Friday, 20 January 2012

Matching Up States, Countries Offers Fresh Perspective

International assessment expert Gary W. Phillips of the American Institutes for Research believes most states will eventually have to participate in tests like the high school-level Program for International Student Assessment and the 4th- and 8th-grade-level Trends in International Mathematics and Science Study in order to compete for global businesses. He likened it to the evolution of the National Assessment of Educational Progress, often known as "the nation's report card," which started primarily as a research tool and now is used as a pacesetter in state accountability report cards. "When NAEP first started, each state was living in its own little Lake Woebegone world, not knowing how it stacked up to other states," he says.

"Now the same is true internationally. Around the world a lot of these countries are eating our lunch. They are focusing on education in a way that we aren't," Phillips says. "We have to know how we stack up. That's why these studies are important; they allow us to benchmark what we do and know with what they know and do."

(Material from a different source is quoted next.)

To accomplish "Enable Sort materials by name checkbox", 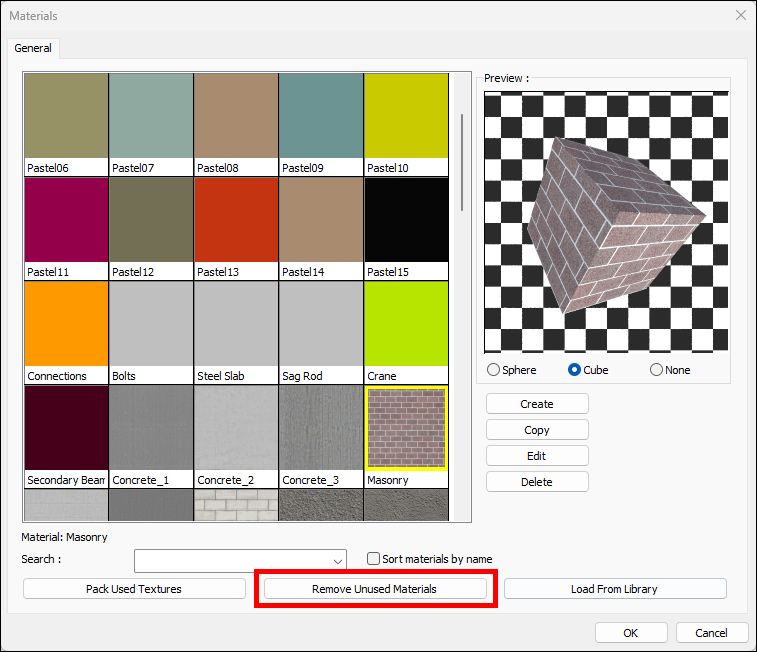I will point(374,559).
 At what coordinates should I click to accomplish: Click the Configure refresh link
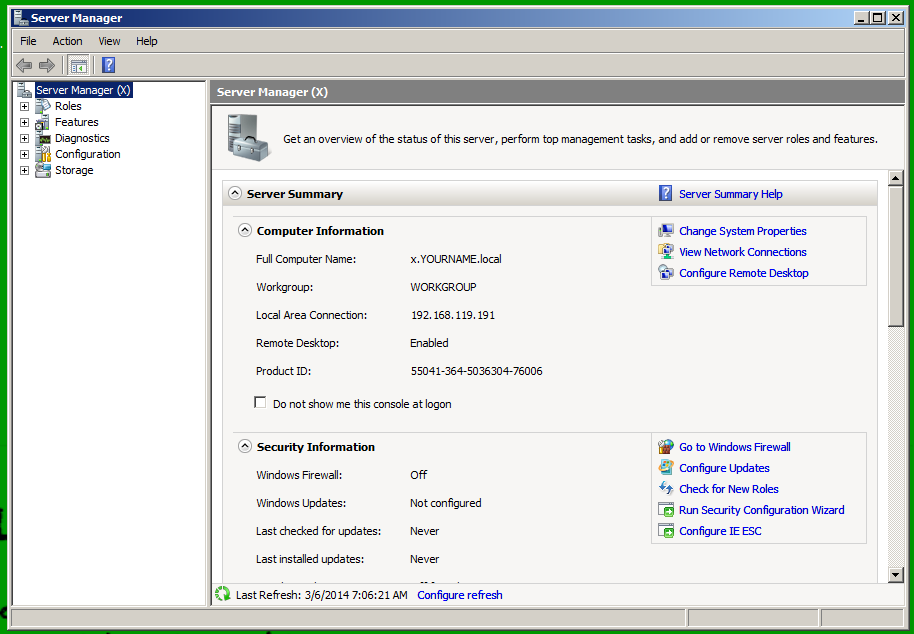click(x=459, y=595)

Andreas Schleicher, the head of education indicators and analysis programs for the Organization for Economic Cooperation and Development, administrator of the PISA, said projects to compare students internationally can help America catch up to the global norm: Countries such as Germany, the United Kingdom, Belgium, and Canada, along with most other nations with federal forms of government, already compare their states or provinces to international testing benchmarks.